**WORK REQUIRED**
Please transcribe the data that follows exactly, from its first line through the line that contains "Task: Switch to the Book2.java editor tab".

[Entries taken from a collection]
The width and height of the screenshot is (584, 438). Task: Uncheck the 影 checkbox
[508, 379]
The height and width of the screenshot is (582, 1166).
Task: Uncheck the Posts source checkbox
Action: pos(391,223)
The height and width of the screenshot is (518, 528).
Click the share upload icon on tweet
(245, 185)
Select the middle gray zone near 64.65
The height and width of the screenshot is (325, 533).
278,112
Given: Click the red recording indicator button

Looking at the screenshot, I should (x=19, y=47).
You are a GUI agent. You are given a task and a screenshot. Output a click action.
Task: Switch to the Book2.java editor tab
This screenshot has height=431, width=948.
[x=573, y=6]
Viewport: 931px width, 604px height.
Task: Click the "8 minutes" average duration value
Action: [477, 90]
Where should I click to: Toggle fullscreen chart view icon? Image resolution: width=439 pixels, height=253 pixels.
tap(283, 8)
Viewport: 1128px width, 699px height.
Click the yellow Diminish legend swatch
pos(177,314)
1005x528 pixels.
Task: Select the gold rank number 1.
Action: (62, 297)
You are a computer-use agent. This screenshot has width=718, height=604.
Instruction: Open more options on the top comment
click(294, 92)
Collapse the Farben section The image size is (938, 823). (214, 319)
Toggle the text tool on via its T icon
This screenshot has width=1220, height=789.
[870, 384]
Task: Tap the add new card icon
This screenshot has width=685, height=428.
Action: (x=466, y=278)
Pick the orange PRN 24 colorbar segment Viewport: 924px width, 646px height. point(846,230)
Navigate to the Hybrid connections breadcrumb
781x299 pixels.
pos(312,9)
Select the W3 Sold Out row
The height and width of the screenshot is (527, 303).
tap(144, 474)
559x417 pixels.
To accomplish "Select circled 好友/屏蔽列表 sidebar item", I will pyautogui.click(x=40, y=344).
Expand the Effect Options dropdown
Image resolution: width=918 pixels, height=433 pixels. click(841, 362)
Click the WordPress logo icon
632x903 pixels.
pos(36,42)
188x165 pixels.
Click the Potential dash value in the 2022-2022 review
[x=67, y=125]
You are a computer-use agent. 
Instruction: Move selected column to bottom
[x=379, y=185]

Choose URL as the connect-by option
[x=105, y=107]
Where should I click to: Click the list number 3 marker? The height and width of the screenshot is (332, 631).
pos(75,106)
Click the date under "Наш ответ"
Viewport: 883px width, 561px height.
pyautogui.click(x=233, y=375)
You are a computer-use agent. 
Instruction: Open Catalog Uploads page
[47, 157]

**EXPECTED OUTPUT**
The width and height of the screenshot is (584, 438). Task: Uncheck the 影 checkbox
[508, 379]
The height and width of the screenshot is (582, 1166).
Task: Uncheck the Posts source checkbox
Action: pos(391,223)
The height and width of the screenshot is (518, 528).
Click the share upload icon on tweet
(245, 185)
Select the middle gray zone near 64.65
The height and width of the screenshot is (325, 533).
278,112
Given: Click the red recording indicator button

Looking at the screenshot, I should (x=19, y=47).
You are a GUI agent. You are given a task and a screenshot. Output a click action.
Task: Switch to the Book2.java editor tab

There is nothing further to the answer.